FreedomRules wrote:To clarify wiring. on the logic board we have ground, 5v and S. I wired 5v to one leg of thermistor and ground to other leg of thermistor. Then I wired a 4.7k resistor to the 5v wire and on the other end of the resistor I wired it to the S leg. My wires are different colors than your is why I didn't call them out by color. This way gets me zero on temp and I can heat the bed up and it doesn't change.


It seems to be that is your problem! You should wire the thermistor between S and GND, instead of between 5V and GND.

FreedomRules
Posts: 46
Joined: Thu Jan 25, 2018 4:34 pm

Re: New Heated Bed Reads 738 degrees with no heat

Postby FreedomRules » Mon Oct 01, 2018 4:24 am

I had got this working but the reported temperature was jumping alot with fluctuations of 20 degrees at most but averaged 5 degree bouncing. Even when it wasn't heating. Well after a a lot of different configurations I finally landed on one that worked. Which was building a RC Low-Pass filter inline with the voltage divider. Now the reported temperature is solid and no longer bounces. I could have lived with the bouncing except one I'm anal, two it was sometimes kicking off the minimum temp protection circuit and three if would also mess with the thermal runaway circuits. It's crazy just how much noise can get picked up over a short distance.
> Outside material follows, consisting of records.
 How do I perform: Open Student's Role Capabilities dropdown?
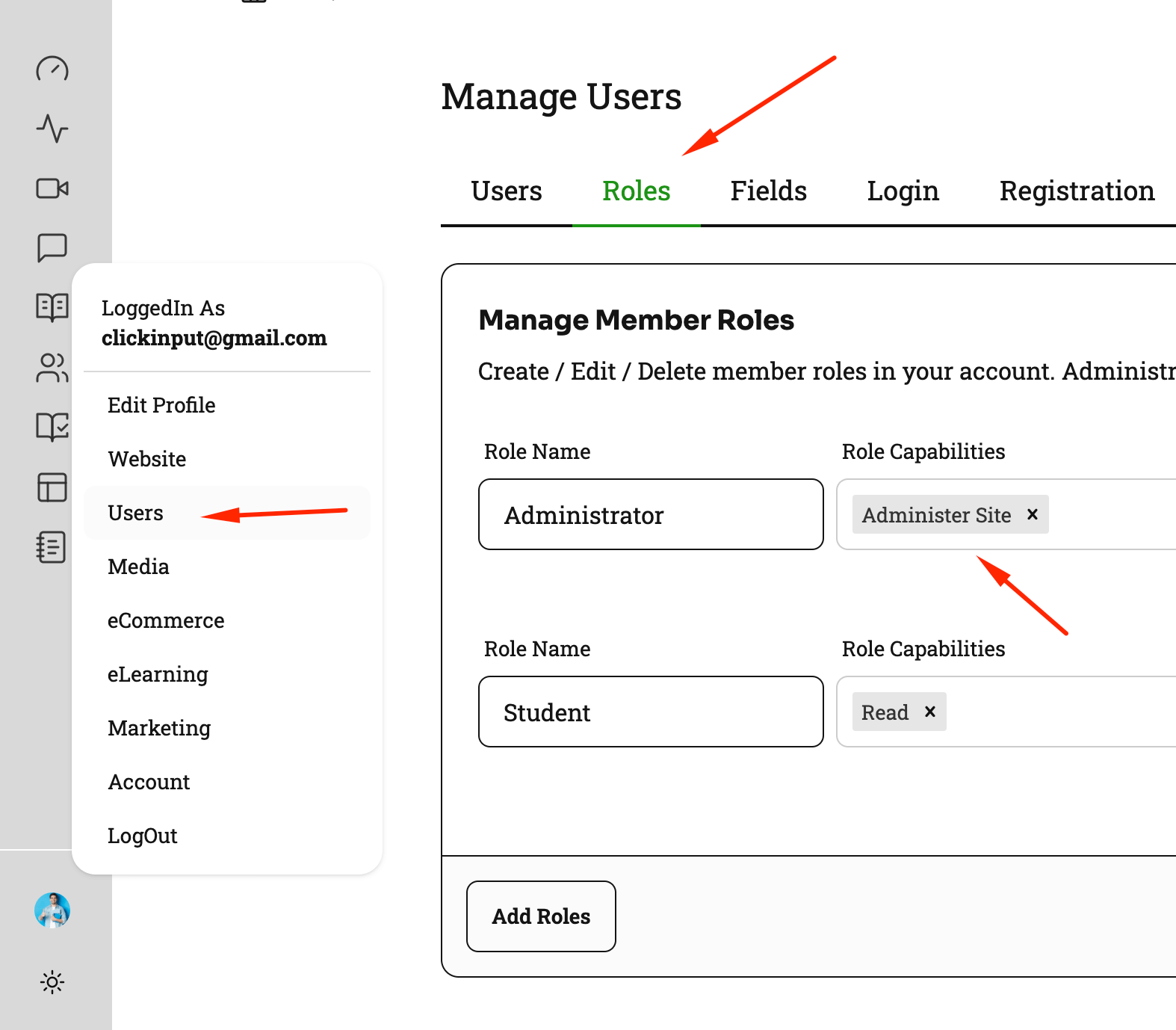[1061, 712]
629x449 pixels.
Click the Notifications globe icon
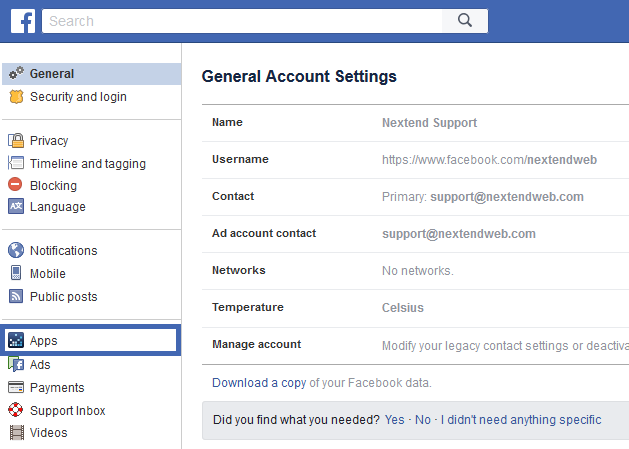click(16, 251)
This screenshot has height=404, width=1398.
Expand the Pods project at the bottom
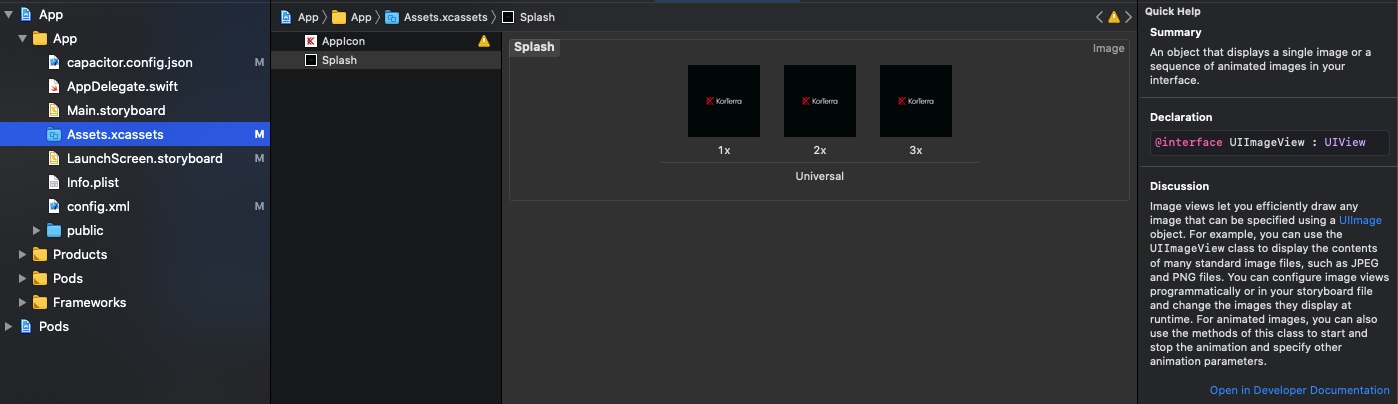[x=9, y=326]
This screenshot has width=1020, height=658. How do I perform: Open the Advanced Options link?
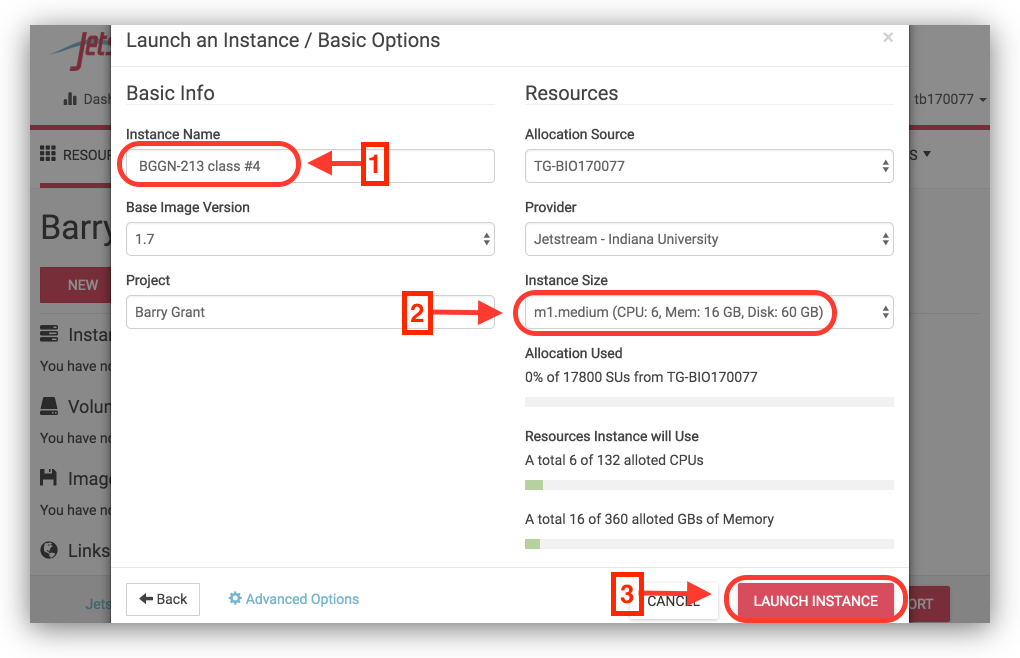(x=302, y=599)
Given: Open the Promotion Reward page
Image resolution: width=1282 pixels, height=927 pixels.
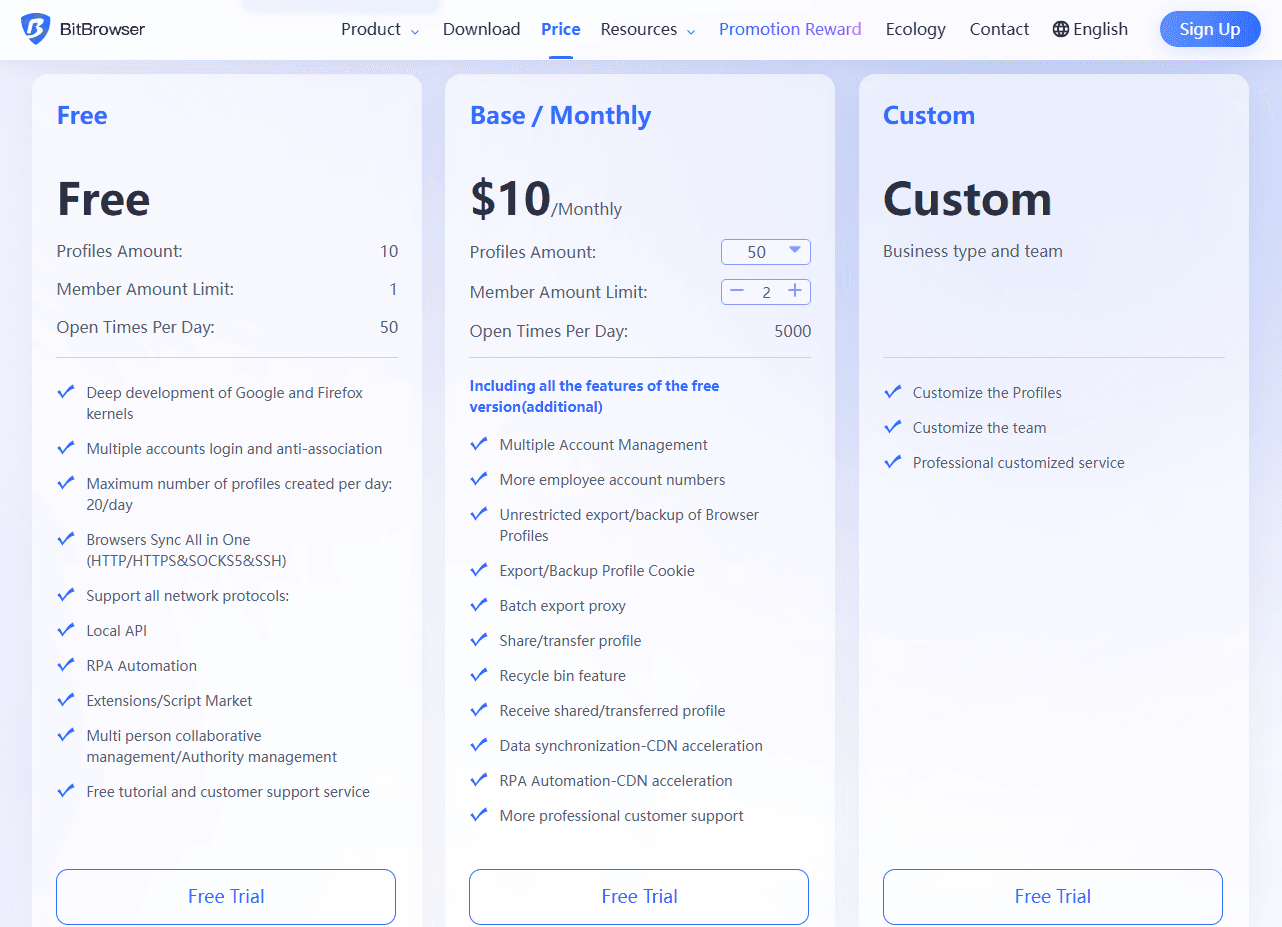Looking at the screenshot, I should [790, 29].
If you hook a thermistor with just 3" of wire from the board it wouldn't fluctuate at all. I followed the same path as the original wire took. I twisted the thermistor wires together to hopefully cancel out any noise induced on one line by the twist introducing the noise into the other line. I put the wire inside a piece of sheath I striped off of some shield network cable. I was going to get some shielded metal braid but it was almost $80 for the little distance I needed. I'd assume the metal sheath would have done it so I wouldn't have needed the added circuitry. Maybe like a miniature faraday cage.